Yes, fine, it’s mainly fucking teenagers, I know that, I’m not dense. But does that mean I’m some kind of monstrous paedophile for watching it, at 39? What does that make you, staring open-mouthed at a collection of past-it nobodies waltzing around your Saturday night, or gawping uncomprehendingly at how a man in a turban can make an actual, real-life cake? A necrophile and a simpleton, that’s what.

I got my first computer at 6 years old, an Acorn Electron. I’d play Repton, Sphinx Adventure, Citadel, Arcadians, Stryker’s Run, Swag and Dunjunz. I’d greet every new Play It Again Sam compilation with the gleeful fervour of a child not yet required to wonder whether the image of a black, top-hatted player on the cover was racially questionable.

I also liked football. I didn’t give that up when I got older, so why would I stop gaming? On the Electron I’d play Soccer Boss for countless hours. And last night I played Football Manager, for three hours. There was no point to it, there’s no meaningful benefit to my life or anyone else’s, it’s not real. But I bet I won more Premier League titles than you did last night, even if I did lose the bloody cup final, to Derby no less.

Steam – and if you don’t know what that is, you are in the process of being left behind – tells you how many hours you’ve played in each game you’ve bought. And here’s the unvarnished truth of my top three. Football Manager 2016: 44 hours in the last two weeks, 834 hours on record. Civilization V: 8 hours in the last two weeks, 316 hours on record. Rocket League: 3.9 hours in the last two weeks, 234 hours on record. And Steam doesn’t even record the hours I’ve spent in Overwatch, global gaming’s current Big Deal.

One of the games I’d play on my Electron was Chuckie Egg. That was the second game they played on Go 8 Bit. At one stroke they tarnished a happy childhood memory and made a joke out of the great number of people who don’t appreciate the condescension of those of you too boring, too serious and too old at heart to acknowledge the majesty of gaming, and the inconceivable amount of time millions of us spend on it.

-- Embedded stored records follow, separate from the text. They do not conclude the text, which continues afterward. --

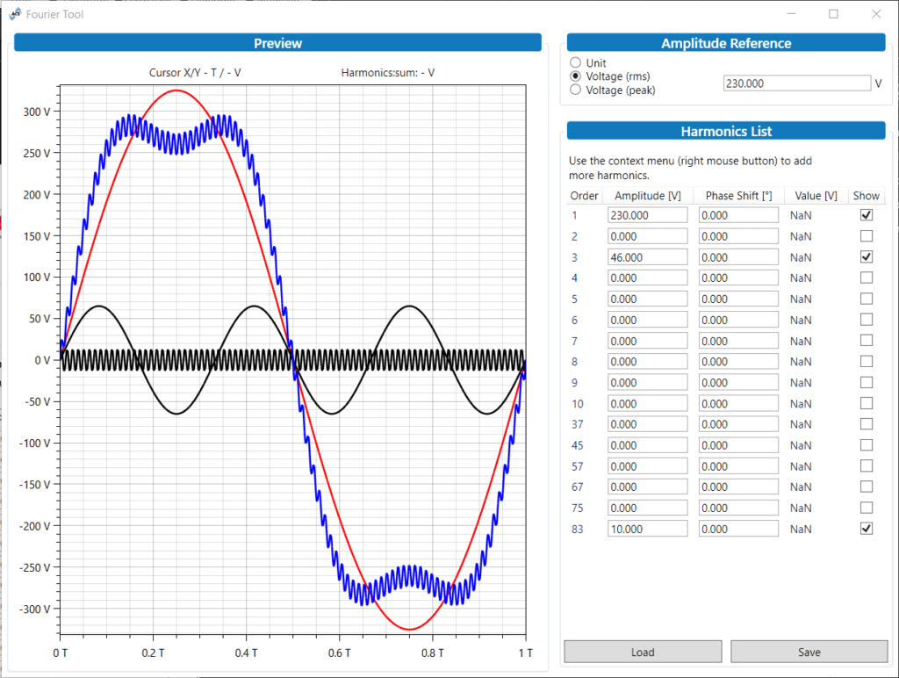Click the Harmonics List panel header

click(726, 132)
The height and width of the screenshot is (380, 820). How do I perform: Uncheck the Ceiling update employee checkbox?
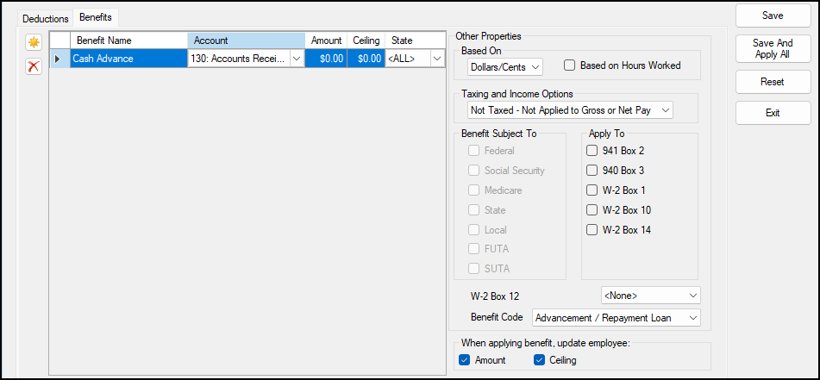pyautogui.click(x=538, y=360)
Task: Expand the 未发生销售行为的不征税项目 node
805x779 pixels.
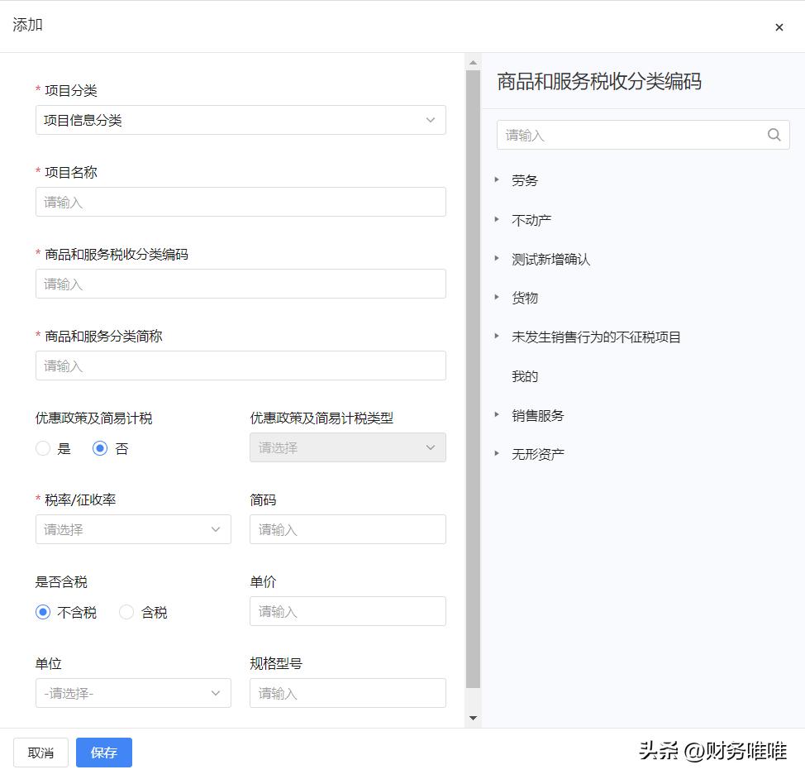Action: 497,337
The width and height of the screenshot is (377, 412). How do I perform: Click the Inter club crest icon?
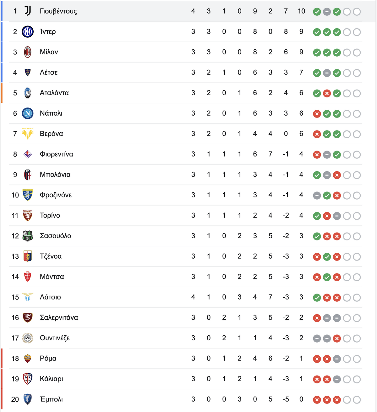coord(28,32)
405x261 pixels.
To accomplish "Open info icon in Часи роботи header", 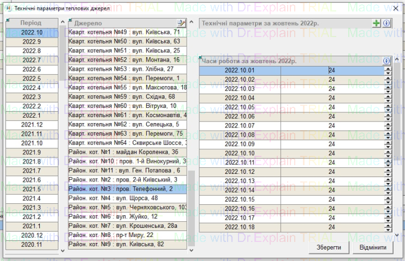I will (386, 61).
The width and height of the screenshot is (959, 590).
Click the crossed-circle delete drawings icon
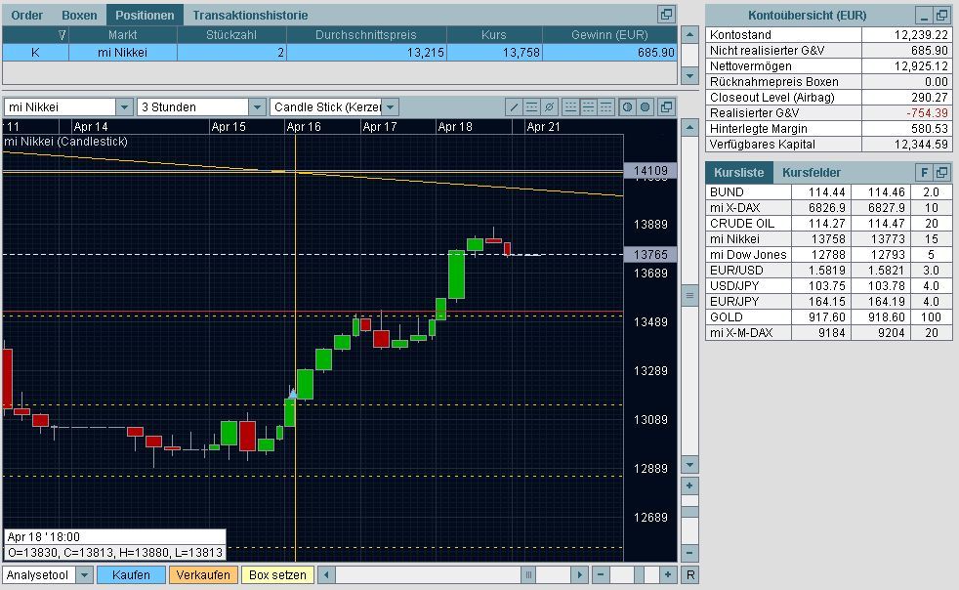point(549,107)
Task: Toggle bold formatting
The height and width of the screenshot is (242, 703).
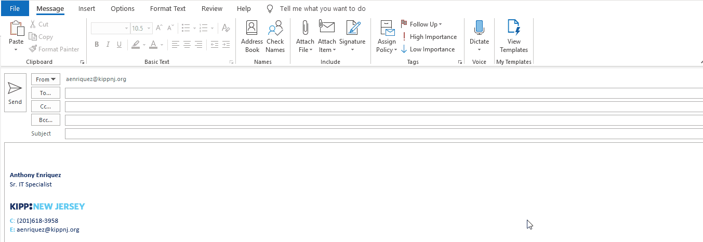Action: (x=97, y=45)

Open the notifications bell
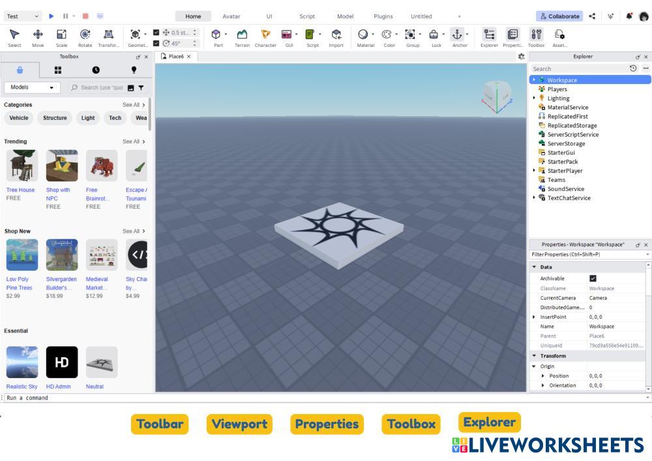tap(629, 16)
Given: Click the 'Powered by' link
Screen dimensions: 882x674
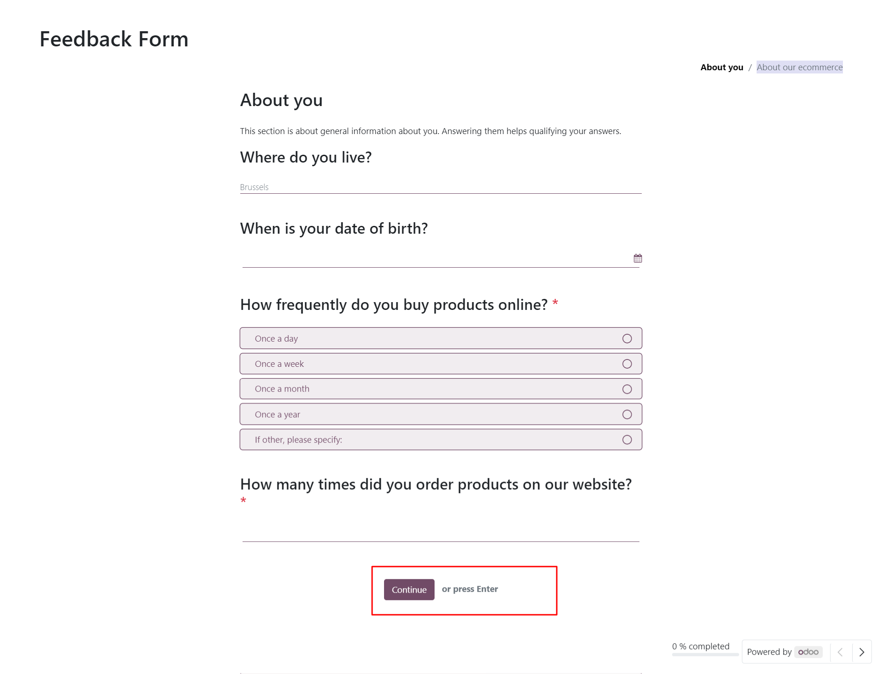Looking at the screenshot, I should 769,652.
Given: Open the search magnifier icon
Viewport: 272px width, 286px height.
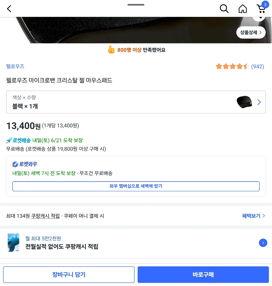Looking at the screenshot, I should click(224, 9).
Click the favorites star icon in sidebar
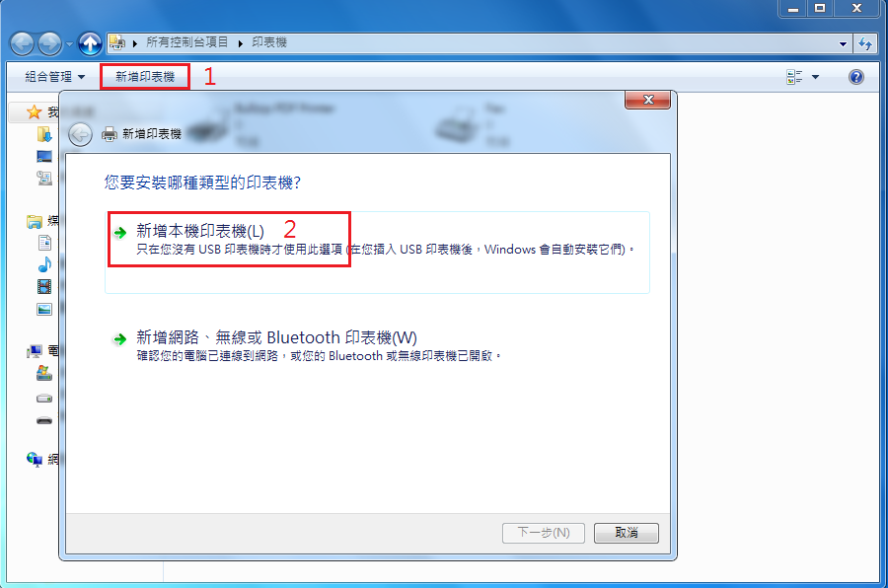The image size is (888, 588). [x=34, y=111]
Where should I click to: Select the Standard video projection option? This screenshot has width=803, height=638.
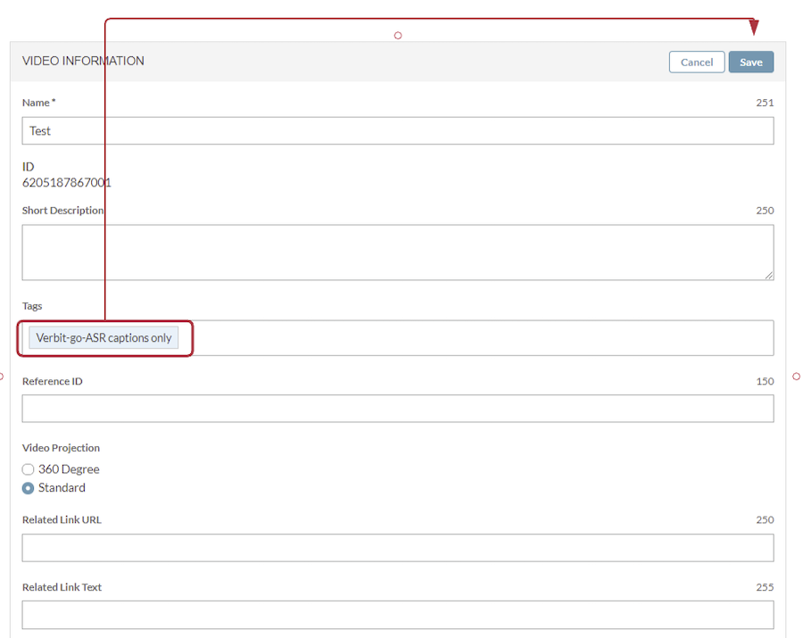click(29, 488)
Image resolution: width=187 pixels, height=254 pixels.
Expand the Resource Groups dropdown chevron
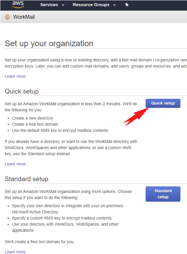114,5
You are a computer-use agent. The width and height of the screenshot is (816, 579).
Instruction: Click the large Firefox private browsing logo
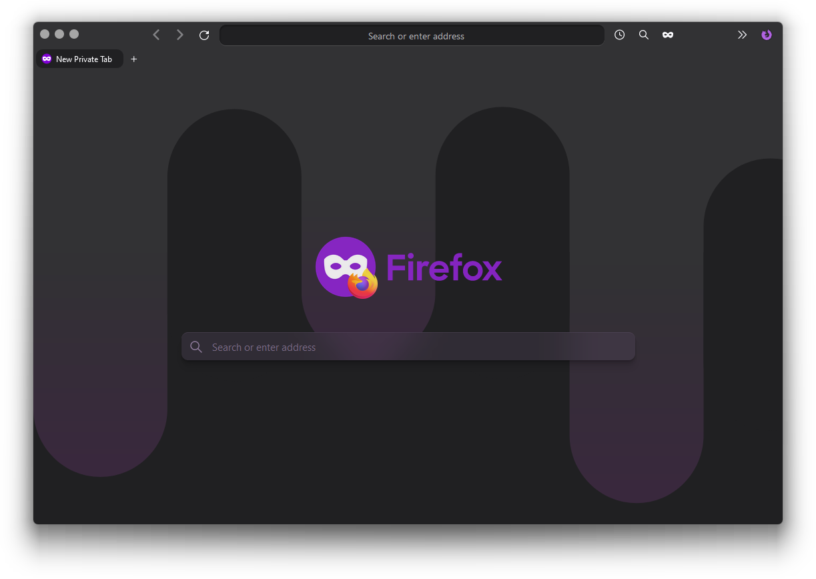(x=346, y=267)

Go away 8 bit, we’ve moved on. We’re a proud army of electronic enthusiasts jamming as much fun as we can into the hours between the equal parts tedious and traumatic episodes that make up run-of-the-mill Western existence. Your diary includes residents meetings, school plays and dinner with Pete and Sally. Mine, alongside the gigs, football and inexplicable trips to Hammersmith, includes release dates for Battlefield 1, Pro Evo 2017 and Mafia 3.

And besides, if you could sit about in your pants all day and get away with it, you know you would.